Expression of Fas ligand in human non-small cell lung carcinomas: possible immune escape?: Yoshimichi UEDA1, Yoshihiro NAMBU2, Fumiko JJISAKI1, Keiji TAKAHASHI2, Nobuo OHYA2(1Dept. of Pathol., Kanazawa Medical Univ., 2Dept. Resp. Med., Kanazawa Medical Univ.)

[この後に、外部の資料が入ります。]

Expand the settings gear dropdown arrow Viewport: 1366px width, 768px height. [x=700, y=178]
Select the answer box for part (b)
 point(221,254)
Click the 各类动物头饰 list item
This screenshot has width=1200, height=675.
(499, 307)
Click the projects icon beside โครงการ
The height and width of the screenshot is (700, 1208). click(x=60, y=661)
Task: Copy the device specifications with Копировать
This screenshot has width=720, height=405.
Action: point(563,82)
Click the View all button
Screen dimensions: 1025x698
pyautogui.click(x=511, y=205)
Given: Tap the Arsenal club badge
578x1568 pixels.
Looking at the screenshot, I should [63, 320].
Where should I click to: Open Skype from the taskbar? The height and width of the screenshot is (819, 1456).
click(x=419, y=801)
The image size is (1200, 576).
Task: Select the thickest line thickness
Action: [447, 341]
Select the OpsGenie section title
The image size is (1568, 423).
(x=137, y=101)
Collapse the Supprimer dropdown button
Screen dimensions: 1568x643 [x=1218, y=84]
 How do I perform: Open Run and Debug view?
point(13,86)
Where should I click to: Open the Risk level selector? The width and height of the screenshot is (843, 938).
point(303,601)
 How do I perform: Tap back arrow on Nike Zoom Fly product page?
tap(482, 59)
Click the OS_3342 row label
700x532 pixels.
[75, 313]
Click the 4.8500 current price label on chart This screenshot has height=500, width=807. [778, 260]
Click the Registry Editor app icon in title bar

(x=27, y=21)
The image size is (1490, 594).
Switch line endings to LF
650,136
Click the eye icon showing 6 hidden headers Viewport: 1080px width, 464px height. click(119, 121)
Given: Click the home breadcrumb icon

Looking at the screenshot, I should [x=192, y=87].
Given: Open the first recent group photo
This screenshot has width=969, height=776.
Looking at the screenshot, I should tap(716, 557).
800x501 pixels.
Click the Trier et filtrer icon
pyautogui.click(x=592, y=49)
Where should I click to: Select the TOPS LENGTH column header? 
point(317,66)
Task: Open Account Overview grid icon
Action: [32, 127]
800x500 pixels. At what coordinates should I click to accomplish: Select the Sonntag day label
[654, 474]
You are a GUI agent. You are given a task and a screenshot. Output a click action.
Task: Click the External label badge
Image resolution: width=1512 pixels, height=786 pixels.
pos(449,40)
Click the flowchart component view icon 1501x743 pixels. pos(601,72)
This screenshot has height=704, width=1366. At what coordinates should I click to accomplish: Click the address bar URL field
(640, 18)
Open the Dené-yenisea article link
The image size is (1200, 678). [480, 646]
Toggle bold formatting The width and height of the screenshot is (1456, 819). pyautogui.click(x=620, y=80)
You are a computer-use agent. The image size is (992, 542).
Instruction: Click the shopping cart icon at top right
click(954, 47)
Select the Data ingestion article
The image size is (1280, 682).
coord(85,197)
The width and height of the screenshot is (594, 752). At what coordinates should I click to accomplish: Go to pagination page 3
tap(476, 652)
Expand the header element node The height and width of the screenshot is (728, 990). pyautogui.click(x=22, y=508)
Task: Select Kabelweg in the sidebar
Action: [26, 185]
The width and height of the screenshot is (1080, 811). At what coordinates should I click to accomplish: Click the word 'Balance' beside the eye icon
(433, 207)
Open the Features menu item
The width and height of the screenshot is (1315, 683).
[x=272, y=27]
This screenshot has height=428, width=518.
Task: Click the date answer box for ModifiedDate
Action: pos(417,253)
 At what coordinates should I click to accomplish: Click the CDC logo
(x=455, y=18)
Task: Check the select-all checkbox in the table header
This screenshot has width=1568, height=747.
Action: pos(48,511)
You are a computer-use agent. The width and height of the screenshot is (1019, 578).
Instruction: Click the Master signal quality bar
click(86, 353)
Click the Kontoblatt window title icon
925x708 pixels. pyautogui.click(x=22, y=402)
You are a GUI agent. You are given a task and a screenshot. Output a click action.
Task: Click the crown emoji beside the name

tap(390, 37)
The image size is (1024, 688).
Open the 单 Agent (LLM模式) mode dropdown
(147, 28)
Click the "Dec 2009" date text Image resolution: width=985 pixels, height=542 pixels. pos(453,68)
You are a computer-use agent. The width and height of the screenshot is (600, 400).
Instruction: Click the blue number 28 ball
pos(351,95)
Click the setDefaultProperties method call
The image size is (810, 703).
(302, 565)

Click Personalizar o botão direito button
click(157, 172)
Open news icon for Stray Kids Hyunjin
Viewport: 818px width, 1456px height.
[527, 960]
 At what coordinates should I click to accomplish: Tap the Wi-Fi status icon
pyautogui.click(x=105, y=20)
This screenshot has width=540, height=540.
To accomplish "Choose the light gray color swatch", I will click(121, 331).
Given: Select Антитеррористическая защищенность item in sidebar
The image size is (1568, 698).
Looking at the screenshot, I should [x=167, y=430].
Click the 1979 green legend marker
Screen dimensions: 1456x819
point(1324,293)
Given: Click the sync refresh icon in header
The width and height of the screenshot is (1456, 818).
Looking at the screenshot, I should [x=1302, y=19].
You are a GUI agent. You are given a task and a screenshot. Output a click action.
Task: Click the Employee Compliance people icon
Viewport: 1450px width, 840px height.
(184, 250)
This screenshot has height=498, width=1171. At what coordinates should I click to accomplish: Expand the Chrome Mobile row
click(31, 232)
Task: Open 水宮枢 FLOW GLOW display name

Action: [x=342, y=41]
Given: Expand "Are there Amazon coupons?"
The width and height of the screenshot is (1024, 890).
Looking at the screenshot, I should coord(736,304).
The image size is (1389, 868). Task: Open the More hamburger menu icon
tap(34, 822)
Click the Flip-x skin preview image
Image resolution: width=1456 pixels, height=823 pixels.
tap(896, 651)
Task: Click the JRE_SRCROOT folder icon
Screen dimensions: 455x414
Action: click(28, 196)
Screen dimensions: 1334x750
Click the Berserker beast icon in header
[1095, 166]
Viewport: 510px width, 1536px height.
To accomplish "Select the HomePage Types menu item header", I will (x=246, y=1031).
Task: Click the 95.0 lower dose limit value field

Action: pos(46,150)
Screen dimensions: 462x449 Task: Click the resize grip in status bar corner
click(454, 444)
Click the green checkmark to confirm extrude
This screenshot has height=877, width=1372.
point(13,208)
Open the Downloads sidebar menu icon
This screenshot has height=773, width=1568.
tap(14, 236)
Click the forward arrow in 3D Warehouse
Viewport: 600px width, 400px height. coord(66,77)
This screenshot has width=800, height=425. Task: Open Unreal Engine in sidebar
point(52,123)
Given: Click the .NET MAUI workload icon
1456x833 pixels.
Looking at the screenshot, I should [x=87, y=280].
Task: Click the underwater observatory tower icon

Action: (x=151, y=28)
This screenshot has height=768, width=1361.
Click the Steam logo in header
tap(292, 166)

〔目的〕最近ヒト肺癌を含めた幾つかの腫瘍あるいは樹立腫瘍細胞で腫瘍細胞が Fas ligand (Fas L)を産生し、cytotoxic lymphocyte (CTL)のアポトーシス誘導により免疫監視機構から回避している可能性が報告されている.樹立腫瘍細胞に発現する Fas Lの機能をJurkat cellを用いて in vitroで示した報告はあるが、腫瘍細胞に発現される Fas Lの in vivoでの役割は未だ明かではない.今回、非小細胞性肺癌細胞が発現する Fas Lが腫瘍浸潤性 CTLのアポトーシス誘導、 immune evasionに関与しているか、また病態に影響を及ぼすか否かを in vivoで解析した.
〔材料・方法〕外科切除非小細胞性肺癌 38例(腺癌20例、扁平上皮癌18例)およびヒト樹立肺癌細胞 3株を用いた.肺癌細胞におけるFas Lのメッセージレベルの発現を RT-PCR, in situ hybridization法で、蛋白レベルの発現を Western blot、免疫染色で、更に腫瘍内浸潤 CD8 陽性 CTLのアポトーシスをTUNEL法で解析した.
〔結果〕ヒト樹立肺癌細胞 3株および肺癌 34/38例 (89%)に Fas Lの発現が見られた.膜結合型 Fas Lの発現が総ての症例で優勢で、可溶型 Fas Lの発現は軽度であった.腫瘍胞巣内浸潤 CTLにおける TUNEL標識数および標識率は、腫瘍胞巣外間質における CTLのそれらと較べ有意に高かったが(p<0.01)、腫瘍胞巣浸潤 CTLのアポトーシス数あるいは Fas Lの発現程度いずれも臨床病理学的因子との関連は認めなかった.
〔結論〕ヒト小細胞性肺癌においてFas Lを介した immune privilegeは起こっているが、病態には重大な影響を及ぼしていない.